2009-03-19 Thread Bobby Jack

--- On Thu, 3/19/09, Michael Stevens bigm...@bigmikes.org wrote:

 So, is it uncommon, or bad practice, to use both in this
 situation?
 
 {height: 7.2em; width: 20%;}

More and more, I find myself using the two in various combinations. It gets 
particularly interesting if you throw pixels into the mix (which *can* still 
have valid uses!) and/or combine different measurements with, for example, 
width, min-width, and max-width.

Generally speaking, I think the following are relevant points:

1. Line lengths are less legible if they are too short or too long; this 
suggests some level of box-sizing related to font-size, i.e. ems.

2. That's not to say the line length cannot vary; min-width and max-width in 
ems can still achieve readable copy with varying font sizes.

3. Horizontal scrolling is BAD. Unrestricted em-sizing tends to lead to 
horizontal scrolling, but this can be mitigated (esp. on the good browsers) 
with max-width as a percentatge - e.g. 100%

4. Users with v. wide screen resolutions might like to take advantage of the 
fact. This suggests some level of percentage-based box sizing (for width).

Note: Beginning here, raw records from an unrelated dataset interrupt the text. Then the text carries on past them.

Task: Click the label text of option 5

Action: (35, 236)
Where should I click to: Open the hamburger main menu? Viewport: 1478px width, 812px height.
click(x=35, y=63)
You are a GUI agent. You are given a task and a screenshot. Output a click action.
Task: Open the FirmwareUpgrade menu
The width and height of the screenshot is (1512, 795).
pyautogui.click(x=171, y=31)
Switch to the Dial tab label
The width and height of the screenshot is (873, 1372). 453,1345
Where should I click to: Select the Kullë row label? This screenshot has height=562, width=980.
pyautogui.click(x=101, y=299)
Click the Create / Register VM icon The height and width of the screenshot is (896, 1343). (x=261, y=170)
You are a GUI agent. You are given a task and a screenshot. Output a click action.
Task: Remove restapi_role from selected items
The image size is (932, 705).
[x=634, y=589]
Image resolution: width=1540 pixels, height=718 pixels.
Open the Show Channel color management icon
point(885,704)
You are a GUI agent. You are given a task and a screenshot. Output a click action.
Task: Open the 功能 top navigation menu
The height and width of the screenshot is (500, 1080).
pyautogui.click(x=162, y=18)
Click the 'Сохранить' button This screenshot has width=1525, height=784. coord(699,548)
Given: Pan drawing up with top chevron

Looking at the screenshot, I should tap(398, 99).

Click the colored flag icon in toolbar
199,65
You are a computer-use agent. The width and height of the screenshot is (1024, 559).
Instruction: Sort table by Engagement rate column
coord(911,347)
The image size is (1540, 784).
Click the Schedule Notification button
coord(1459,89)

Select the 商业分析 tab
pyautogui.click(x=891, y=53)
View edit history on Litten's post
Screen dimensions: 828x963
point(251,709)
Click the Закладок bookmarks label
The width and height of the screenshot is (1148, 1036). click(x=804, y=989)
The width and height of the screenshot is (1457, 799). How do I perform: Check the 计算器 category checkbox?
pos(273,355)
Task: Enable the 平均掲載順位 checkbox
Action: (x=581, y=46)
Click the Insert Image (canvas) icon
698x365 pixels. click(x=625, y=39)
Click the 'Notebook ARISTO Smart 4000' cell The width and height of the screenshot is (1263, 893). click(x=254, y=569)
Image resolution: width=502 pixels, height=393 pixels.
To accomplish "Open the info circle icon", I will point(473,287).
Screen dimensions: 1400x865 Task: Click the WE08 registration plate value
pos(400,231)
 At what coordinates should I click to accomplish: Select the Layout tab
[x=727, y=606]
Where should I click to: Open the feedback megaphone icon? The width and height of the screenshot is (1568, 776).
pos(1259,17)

5. Equally, users with narrow resolutions are increasingly common - mobile 
phones, handheld games consoles, pdas, etc. It would be wise to ensure your 
content is at least readable by them, so large fixed widths may not be the best 
long-term strategy.

I think 'combined measure' layouts are the way of the future; georg (I /think/ 
- apologies if someone else!) discussed these at great length in an excellent 
mail the other day. Em layouts have fallen out of favour recently with the 
introduction of page zooming, especially given that percentage-based layouts 
tend to behave 'nicely' with this technique (i.e. NOT causing horizontal 
scrollbars in good browser implementations). I don't think 'unrestricted' 
percentage-based layouts are the end of the story, though.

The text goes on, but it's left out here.